Procession past, police care moves on to some the next intersection, leapfrogging another patrol car to someone else's final resting place, and I wonder if they are listening to a happy song or thinking about their own inevitable cortege. Maybe it's just all overtime. The unseen presences behind the strobing light are another layer.
I wonder who died, how old they were, did they like the rain, plan puddle-splashing with their purple-booted child while listening to happy music.
Light changes, we turn left, make for the first stop. Jeff Buckley, singing Hallelujah, from the album Grace. Apropos. I am crying. For this song, I sing, and I cry, every time.
In the parking lot, I hold Bird's hand, turn my face to the rain. I like to turn my face to the rain, pretend it is thousands of gentle kisses from the sky. Rain and tears mingle and are indifferent to each other. He splashes happily in a puddle I parked in (with purpose, mind, as I knew he would like it), wetting my cuffs. I wonder if anyone is witnessing our oddity, feels the joy he radiates, a little sun of happiness. I laugh. He laughs.

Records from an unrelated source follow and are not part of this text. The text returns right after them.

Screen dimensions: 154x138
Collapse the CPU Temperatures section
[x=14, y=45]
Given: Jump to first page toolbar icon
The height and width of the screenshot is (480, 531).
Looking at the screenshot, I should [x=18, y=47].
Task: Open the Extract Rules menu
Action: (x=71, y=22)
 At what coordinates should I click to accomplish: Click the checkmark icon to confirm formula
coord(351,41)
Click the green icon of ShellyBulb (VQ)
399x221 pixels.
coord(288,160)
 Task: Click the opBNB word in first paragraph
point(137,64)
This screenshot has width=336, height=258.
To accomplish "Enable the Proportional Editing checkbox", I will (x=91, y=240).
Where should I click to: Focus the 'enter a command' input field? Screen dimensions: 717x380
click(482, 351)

The funeral is long gone from sight, but I know they are there. I wonder if they'd like to share a puddle splash, would rather play in the rain than watch someone go down into the wet earth. Do they know he isn't really gone? That by seeing him, they made him part of themselves, took in the particles he emitted and carried them along, passing them about, until he was everywhere and everyone, as are we all? Nothing, no one, ever dies - they may pass from perception, but not from presence.
We are all in the same moment, being; all of us experiencing our multitude of realities.